■ Information given
--------------------------------

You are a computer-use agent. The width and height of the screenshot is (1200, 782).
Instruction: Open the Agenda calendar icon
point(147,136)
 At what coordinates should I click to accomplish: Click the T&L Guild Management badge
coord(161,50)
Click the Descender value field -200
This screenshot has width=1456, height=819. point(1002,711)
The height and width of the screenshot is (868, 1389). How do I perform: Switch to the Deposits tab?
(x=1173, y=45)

--------------------------------

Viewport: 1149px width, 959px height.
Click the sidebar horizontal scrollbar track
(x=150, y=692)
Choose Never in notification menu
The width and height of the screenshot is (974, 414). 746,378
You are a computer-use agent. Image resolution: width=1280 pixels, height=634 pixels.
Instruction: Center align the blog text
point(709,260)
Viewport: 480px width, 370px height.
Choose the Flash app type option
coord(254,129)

--------------------------------

■ Required task
Extract the material from the line with "Click the Descender value field -200" up to and including the line with "(x=1173, y=45)", and copy those lines word for word.

■ The response
Click the Descender value field -200
This screenshot has width=1456, height=819. point(1002,711)
The height and width of the screenshot is (868, 1389). How do I perform: Switch to the Deposits tab?
(x=1173, y=45)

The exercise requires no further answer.